Extract, in full, the lines below, beginning at the first and ending with the line that contains "Bulk Goods Transportation (478, 1161)". Pictures do not belong in the copy.
======== Source data ========
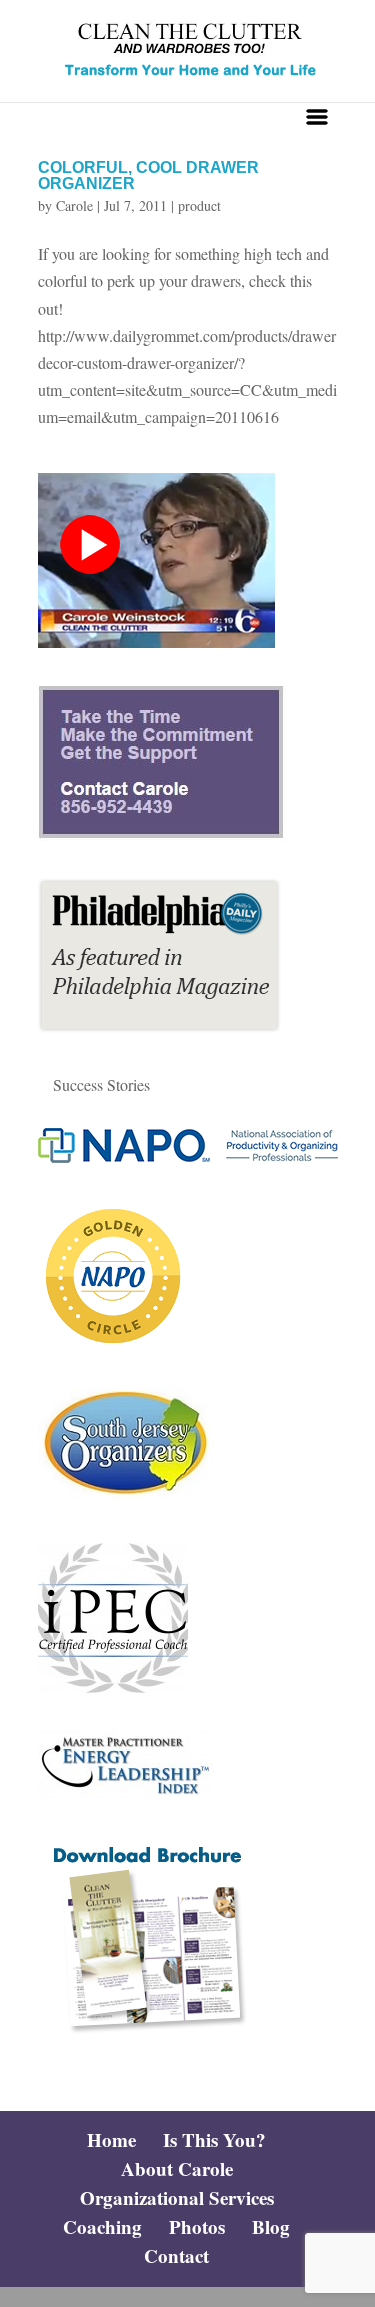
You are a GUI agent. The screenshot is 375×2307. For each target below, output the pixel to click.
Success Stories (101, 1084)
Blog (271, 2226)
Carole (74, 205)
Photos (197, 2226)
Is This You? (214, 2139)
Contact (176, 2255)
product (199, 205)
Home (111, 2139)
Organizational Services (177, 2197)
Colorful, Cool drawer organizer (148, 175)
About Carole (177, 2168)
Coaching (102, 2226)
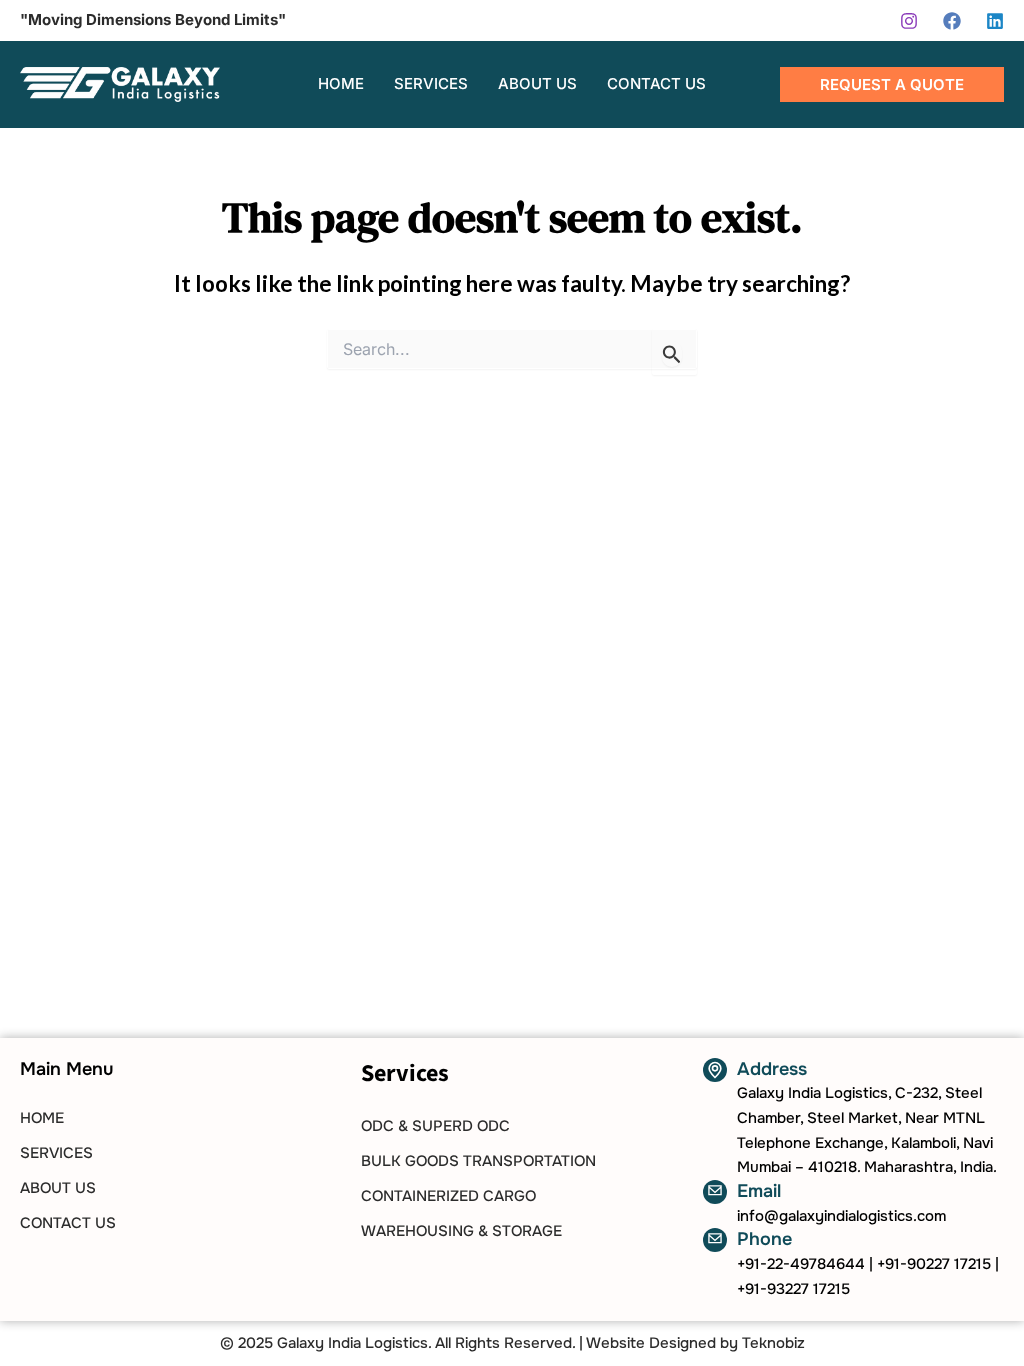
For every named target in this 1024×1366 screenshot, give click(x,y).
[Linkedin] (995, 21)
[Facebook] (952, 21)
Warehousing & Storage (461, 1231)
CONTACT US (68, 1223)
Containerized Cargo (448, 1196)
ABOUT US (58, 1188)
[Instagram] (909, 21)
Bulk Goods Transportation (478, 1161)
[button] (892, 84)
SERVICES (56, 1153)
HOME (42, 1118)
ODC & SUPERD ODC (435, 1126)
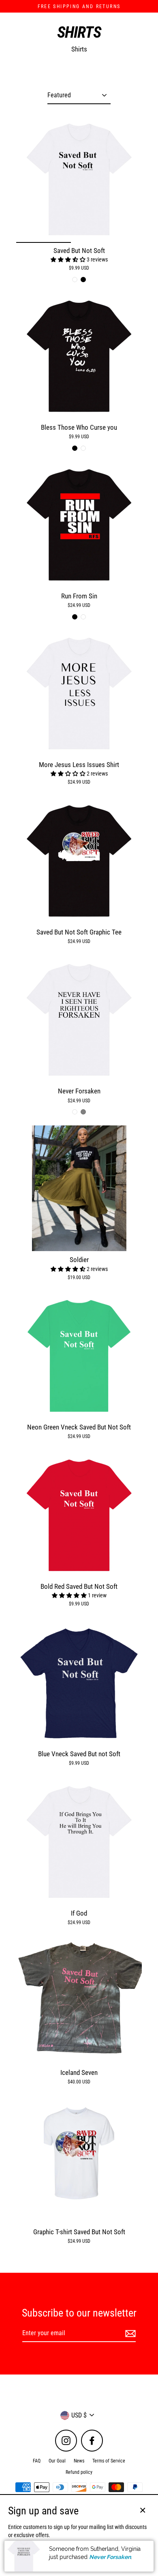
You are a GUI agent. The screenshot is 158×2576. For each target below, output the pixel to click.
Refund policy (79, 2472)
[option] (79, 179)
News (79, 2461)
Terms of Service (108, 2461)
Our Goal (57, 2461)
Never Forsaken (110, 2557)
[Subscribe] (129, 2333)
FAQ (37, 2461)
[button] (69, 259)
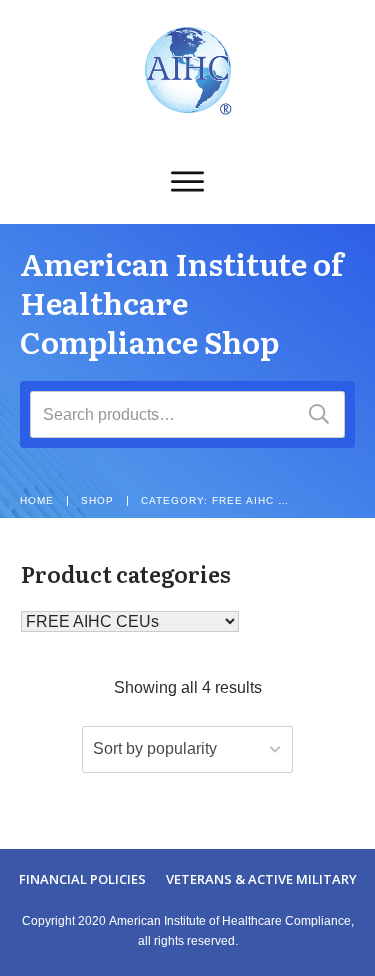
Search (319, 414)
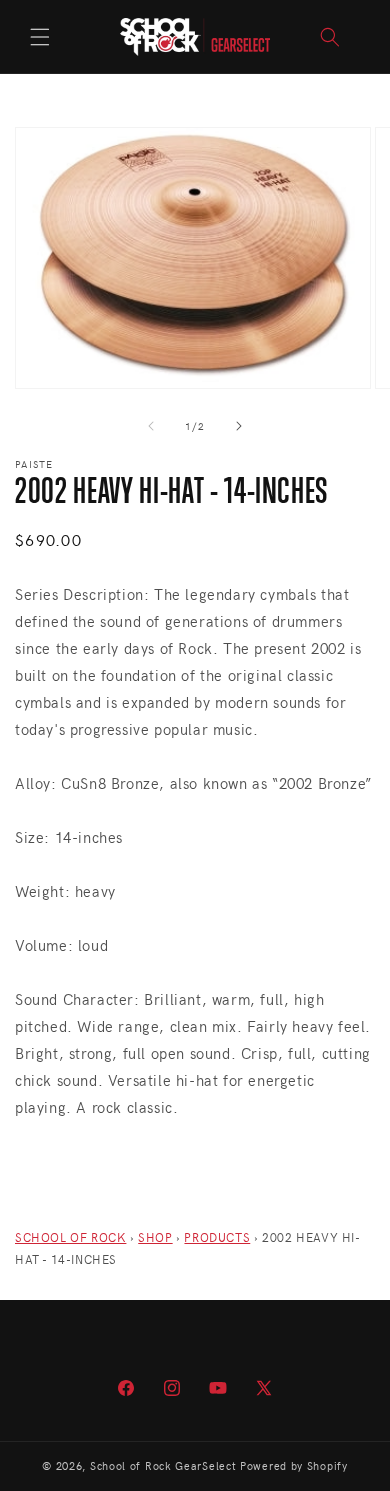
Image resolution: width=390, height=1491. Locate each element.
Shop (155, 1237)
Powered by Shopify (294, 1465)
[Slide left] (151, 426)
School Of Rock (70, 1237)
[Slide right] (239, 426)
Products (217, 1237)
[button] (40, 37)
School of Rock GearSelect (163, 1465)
========
■ Output of the task
You are a GUI agent. The screenshot is 375×2307. For each target below, output the pixel to click.
Success Stories (101, 1084)
Blog (271, 2226)
Carole (74, 205)
Photos (197, 2226)
Is This You? (214, 2139)
Contact (176, 2255)
product (199, 205)
Home (111, 2139)
Organizational Services (177, 2197)
Colorful, Cool drawer organizer (148, 175)
About Carole (177, 2168)
Coaching (102, 2226)
For every named target in this 1024×1366 screenshot, give click(x,y).
[Linkedin] (995, 21)
[Facebook] (952, 21)
Warehousing & Storage (461, 1231)
CONTACT US (68, 1223)
Containerized Cargo (448, 1196)
ABOUT US (58, 1188)
[Instagram] (909, 21)
Bulk Goods Transportation (478, 1161)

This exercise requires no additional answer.